■ Task requirements ■
In the data that follows, how many lines include the string "icon"? Answer with the number alone.

■ Entries provided ■
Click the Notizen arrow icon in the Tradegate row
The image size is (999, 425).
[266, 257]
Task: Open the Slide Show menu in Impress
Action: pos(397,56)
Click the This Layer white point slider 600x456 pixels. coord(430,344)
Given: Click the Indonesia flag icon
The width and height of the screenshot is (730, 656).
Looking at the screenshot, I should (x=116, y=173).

* * *

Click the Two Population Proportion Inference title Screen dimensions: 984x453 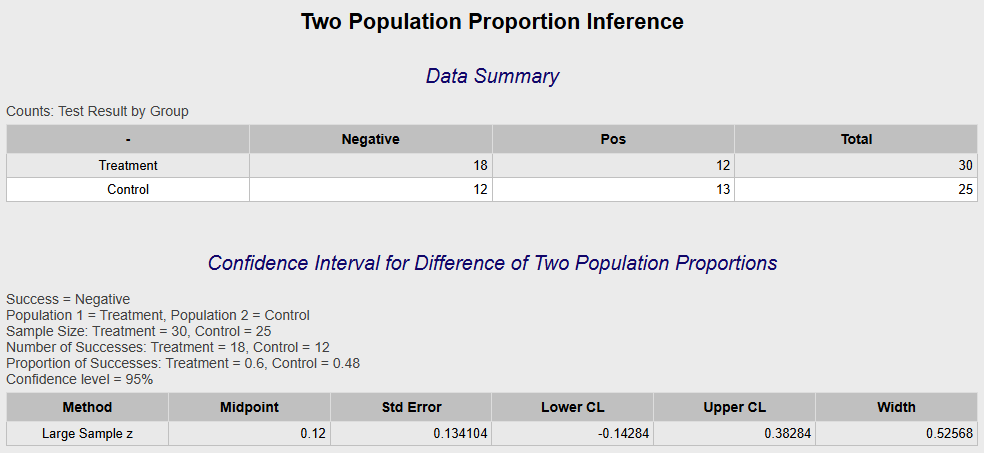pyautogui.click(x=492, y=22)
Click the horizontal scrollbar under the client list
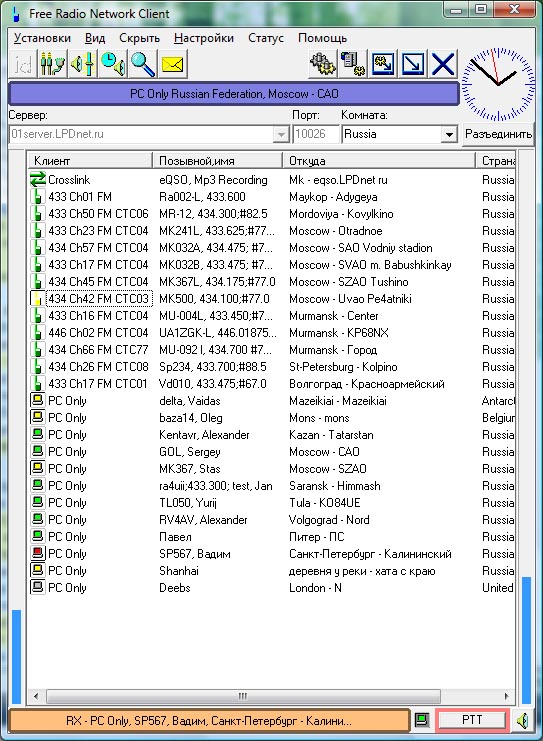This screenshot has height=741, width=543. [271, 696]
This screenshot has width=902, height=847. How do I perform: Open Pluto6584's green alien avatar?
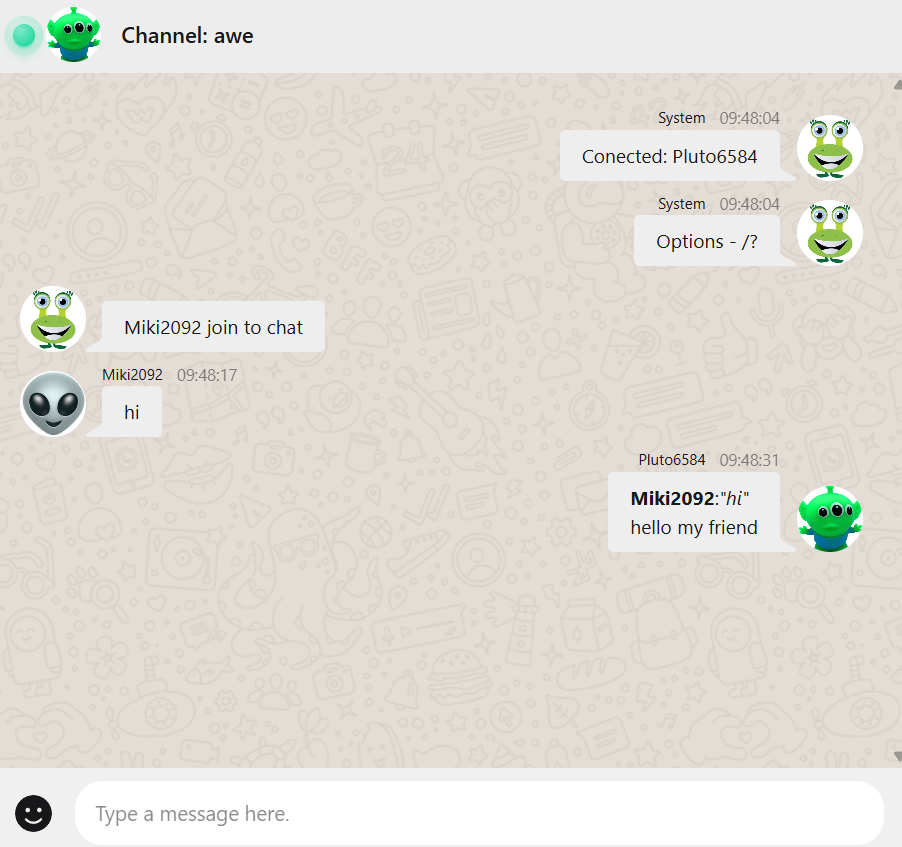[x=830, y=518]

■ Solution to the exercise ■
2